We can create data from this data! Let’s find the mean age of gym-goers who want funding to go toward new gym equipment.

\(\\\mu = (\sum_{i=1}^{n} X_i)/{n}\)

[1] "mean = 20.2142857142857"

Let’s practice with this data

We can create data from this data! Let’s find the mean time of exit of gym-goers who want funding to go toward new gym equipment.

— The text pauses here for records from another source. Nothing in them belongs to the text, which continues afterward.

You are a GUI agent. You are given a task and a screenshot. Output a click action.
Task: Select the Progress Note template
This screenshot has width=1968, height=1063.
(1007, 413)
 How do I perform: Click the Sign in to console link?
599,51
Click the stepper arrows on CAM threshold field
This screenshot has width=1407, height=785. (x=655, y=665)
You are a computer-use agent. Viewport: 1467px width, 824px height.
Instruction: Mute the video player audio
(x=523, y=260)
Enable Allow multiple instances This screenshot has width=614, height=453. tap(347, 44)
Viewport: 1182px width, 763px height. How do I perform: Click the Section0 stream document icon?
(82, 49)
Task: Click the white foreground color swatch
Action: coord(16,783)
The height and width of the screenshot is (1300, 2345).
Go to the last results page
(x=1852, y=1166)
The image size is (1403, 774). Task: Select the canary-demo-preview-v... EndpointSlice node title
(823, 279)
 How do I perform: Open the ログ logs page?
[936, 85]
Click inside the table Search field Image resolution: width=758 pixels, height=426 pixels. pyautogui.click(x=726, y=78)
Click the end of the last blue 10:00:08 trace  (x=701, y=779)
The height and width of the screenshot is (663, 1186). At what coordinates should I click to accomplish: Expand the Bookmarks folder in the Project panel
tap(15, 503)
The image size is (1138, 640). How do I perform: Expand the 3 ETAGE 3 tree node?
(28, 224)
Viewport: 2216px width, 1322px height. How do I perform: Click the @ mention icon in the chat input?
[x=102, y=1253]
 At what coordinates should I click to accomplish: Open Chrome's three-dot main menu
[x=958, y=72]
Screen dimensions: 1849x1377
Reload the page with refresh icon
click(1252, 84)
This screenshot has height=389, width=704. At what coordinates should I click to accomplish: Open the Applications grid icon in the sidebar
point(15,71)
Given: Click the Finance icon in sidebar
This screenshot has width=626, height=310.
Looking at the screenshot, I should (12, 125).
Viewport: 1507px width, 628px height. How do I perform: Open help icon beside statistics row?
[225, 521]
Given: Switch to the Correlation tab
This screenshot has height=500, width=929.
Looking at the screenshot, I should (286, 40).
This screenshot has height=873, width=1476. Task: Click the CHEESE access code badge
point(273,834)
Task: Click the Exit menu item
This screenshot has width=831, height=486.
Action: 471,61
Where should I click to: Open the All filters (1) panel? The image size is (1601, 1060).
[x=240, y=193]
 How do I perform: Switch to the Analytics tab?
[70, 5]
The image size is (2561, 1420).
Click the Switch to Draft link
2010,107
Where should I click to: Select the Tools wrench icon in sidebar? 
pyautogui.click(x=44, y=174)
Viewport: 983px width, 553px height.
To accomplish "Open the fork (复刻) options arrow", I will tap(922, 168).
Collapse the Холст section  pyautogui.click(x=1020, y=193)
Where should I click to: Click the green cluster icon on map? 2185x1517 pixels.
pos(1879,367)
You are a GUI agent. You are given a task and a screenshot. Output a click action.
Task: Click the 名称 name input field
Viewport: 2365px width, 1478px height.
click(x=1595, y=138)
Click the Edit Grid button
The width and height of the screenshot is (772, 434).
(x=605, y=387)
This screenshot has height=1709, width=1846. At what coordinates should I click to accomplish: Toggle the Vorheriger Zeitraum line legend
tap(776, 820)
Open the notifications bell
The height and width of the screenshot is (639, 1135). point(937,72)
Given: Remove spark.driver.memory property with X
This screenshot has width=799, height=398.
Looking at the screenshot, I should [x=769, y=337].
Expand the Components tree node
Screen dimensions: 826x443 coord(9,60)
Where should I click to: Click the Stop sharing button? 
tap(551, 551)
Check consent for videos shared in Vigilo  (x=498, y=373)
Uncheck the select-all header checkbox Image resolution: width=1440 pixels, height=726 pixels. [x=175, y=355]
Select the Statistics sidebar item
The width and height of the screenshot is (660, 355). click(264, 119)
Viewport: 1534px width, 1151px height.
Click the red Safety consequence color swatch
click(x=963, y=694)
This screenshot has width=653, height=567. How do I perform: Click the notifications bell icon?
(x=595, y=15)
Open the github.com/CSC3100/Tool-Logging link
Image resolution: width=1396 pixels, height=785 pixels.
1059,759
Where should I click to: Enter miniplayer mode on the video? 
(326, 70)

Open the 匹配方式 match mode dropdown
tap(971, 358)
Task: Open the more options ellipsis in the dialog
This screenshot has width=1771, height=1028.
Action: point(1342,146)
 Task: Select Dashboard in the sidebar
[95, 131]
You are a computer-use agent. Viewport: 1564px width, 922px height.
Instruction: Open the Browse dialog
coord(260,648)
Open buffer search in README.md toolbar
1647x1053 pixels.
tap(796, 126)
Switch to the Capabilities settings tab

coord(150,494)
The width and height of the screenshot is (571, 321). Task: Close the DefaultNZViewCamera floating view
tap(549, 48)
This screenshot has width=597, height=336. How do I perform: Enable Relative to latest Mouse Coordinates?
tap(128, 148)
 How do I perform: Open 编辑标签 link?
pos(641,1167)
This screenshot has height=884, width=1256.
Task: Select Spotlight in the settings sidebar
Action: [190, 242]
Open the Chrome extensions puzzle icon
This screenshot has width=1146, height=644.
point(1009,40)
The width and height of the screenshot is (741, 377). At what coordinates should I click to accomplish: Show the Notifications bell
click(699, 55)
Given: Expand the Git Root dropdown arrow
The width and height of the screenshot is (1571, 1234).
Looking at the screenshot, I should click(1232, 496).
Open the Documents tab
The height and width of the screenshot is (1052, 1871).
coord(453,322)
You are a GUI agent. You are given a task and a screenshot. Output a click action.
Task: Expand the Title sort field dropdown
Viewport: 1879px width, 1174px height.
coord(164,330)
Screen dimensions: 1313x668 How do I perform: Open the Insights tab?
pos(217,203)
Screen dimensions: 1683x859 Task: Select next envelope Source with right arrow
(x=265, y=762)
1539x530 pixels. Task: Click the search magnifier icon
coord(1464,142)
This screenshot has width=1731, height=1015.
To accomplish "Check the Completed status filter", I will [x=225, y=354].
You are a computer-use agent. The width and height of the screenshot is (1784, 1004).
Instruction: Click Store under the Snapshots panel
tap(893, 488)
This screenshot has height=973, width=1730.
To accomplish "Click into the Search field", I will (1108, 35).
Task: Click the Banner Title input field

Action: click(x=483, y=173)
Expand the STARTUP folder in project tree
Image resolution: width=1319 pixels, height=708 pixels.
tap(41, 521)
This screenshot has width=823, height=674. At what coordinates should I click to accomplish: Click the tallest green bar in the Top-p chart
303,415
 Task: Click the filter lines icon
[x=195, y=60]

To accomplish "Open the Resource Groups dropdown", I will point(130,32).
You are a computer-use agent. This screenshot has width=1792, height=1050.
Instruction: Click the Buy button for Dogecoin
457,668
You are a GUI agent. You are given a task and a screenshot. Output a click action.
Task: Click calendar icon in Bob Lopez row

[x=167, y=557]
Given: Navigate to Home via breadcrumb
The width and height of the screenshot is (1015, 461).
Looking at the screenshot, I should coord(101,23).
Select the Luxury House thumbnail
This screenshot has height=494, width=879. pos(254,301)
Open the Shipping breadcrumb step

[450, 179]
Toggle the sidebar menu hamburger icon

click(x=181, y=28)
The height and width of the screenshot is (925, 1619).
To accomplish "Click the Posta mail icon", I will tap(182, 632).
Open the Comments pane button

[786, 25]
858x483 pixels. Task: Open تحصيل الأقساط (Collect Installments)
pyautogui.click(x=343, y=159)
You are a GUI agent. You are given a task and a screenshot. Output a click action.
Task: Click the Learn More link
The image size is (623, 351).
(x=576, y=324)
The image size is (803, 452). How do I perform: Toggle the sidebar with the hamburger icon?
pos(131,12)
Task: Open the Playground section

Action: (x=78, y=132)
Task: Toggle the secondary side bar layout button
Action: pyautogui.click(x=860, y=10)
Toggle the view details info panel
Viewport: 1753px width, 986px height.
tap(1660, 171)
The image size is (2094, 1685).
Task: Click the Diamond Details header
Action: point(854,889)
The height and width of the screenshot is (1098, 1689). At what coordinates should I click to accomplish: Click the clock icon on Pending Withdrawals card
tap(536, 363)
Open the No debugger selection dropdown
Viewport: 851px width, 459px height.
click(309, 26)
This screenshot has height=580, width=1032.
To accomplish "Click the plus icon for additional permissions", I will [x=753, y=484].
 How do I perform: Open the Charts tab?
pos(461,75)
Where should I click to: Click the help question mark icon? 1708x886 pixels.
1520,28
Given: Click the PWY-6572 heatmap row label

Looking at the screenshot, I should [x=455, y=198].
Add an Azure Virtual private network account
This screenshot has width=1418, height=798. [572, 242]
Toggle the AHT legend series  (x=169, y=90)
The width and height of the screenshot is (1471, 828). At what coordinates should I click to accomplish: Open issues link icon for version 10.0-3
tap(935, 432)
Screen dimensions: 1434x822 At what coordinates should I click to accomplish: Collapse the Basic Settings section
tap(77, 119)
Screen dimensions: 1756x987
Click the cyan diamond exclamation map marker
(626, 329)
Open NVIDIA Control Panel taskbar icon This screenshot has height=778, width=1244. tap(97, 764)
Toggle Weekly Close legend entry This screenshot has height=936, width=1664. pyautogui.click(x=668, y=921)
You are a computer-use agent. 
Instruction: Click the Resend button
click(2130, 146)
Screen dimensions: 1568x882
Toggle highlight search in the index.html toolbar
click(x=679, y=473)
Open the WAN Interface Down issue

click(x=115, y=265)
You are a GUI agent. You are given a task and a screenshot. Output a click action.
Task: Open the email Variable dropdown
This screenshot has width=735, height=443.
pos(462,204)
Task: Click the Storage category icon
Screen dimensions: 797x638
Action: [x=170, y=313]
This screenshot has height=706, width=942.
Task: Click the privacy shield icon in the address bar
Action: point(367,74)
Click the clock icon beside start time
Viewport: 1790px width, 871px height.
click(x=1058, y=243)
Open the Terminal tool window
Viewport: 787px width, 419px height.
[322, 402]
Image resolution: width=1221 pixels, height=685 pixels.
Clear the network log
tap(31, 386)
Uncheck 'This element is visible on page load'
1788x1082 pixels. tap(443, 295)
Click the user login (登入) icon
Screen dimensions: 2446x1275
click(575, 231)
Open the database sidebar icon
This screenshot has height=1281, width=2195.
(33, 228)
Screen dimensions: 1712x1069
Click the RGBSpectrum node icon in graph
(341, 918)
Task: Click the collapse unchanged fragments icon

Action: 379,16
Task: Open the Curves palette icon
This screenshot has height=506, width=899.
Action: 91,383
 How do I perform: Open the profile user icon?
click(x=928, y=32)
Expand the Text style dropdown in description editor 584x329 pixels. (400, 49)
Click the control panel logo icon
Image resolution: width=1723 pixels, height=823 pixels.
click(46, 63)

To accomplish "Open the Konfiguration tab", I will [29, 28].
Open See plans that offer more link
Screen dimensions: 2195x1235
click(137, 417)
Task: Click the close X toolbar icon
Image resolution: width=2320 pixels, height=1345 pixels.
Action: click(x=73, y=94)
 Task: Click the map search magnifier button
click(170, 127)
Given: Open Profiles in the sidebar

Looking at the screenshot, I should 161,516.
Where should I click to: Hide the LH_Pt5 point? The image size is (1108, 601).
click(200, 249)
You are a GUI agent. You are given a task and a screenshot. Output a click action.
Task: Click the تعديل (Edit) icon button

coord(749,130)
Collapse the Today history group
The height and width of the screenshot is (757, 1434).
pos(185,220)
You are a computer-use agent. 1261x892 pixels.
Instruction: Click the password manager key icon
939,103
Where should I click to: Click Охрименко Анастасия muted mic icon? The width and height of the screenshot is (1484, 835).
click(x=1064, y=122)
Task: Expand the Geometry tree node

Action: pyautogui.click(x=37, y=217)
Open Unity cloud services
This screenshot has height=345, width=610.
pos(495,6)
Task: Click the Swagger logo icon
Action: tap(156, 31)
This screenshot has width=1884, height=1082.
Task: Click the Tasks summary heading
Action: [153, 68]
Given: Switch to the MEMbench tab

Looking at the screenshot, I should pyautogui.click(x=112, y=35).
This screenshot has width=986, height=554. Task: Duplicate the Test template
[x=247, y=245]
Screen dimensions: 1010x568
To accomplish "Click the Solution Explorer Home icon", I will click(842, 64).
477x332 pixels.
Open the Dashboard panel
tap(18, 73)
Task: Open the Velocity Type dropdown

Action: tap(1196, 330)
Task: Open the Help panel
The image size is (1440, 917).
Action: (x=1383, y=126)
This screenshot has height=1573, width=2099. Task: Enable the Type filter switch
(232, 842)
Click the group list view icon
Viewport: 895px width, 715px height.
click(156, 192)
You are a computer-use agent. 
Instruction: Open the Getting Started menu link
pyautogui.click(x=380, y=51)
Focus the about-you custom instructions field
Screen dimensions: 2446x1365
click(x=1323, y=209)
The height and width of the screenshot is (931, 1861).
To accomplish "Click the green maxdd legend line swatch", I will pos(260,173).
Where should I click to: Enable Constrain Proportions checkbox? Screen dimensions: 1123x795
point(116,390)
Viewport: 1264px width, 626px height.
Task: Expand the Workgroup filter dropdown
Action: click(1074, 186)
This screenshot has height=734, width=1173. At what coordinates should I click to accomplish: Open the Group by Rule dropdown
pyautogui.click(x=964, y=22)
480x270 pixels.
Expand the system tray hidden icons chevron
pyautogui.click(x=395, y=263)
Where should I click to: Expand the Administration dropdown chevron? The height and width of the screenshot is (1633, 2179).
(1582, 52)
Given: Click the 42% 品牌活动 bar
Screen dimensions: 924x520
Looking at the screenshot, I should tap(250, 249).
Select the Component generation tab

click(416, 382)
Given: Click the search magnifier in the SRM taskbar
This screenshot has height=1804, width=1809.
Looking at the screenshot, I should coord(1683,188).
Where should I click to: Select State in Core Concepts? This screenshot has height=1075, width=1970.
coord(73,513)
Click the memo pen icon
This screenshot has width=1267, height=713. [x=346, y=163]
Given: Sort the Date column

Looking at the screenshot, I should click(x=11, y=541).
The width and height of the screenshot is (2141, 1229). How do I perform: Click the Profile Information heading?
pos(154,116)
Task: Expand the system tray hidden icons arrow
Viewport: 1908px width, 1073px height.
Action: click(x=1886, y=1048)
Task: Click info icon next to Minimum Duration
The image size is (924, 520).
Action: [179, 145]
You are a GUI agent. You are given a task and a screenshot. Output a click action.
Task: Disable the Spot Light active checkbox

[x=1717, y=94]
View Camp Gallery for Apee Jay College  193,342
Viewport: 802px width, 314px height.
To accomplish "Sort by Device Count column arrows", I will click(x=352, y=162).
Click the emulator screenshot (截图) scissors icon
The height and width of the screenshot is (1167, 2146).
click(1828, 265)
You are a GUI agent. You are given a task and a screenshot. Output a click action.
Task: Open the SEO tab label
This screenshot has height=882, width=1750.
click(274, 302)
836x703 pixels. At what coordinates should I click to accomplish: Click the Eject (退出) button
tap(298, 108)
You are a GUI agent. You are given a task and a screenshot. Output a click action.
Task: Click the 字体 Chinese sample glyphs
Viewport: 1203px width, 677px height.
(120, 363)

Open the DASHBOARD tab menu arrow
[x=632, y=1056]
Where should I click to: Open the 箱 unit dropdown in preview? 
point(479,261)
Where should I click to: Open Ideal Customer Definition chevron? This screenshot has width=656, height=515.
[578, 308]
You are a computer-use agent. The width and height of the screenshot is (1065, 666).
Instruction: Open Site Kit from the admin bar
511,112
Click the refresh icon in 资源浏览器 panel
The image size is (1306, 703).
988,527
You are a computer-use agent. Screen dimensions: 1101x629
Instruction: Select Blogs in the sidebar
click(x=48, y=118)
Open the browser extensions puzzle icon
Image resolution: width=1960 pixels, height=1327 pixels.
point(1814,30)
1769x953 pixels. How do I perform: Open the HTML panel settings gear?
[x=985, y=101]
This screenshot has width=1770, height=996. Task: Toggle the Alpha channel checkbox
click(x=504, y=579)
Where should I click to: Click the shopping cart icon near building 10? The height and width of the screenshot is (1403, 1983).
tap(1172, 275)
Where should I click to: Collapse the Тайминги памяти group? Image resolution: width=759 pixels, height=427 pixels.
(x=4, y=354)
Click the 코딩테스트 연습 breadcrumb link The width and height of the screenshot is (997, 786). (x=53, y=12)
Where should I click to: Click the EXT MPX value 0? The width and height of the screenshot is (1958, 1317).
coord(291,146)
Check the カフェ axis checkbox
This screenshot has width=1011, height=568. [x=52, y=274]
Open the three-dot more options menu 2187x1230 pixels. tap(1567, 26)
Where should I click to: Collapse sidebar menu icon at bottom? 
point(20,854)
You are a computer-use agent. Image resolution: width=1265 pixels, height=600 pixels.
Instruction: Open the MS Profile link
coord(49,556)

\(\\\mu = (\sum_{i=1}^{n} X_i)/{n}\)

[1] "mean = 1135.7380952381"

This measure is interesting because it indicates that the dataset is pulled toward lower times; the mean is about 11:46 AM. This could potentially be explained by the notion that people more motivated to go to the gym may go to the gym earlier in the day, and people more motivated to go to the gym would be in support of using school funding to revamp gym equipment.

Thank you!

Thank you for perusing this presentation! Please keep in mind that this is an example data set used to illustrate a point about biased sampling and biased reporting. This was also a chance for me to demonstrate how to create some R plots and how to calculate and possibly interpret mean values. Thank you!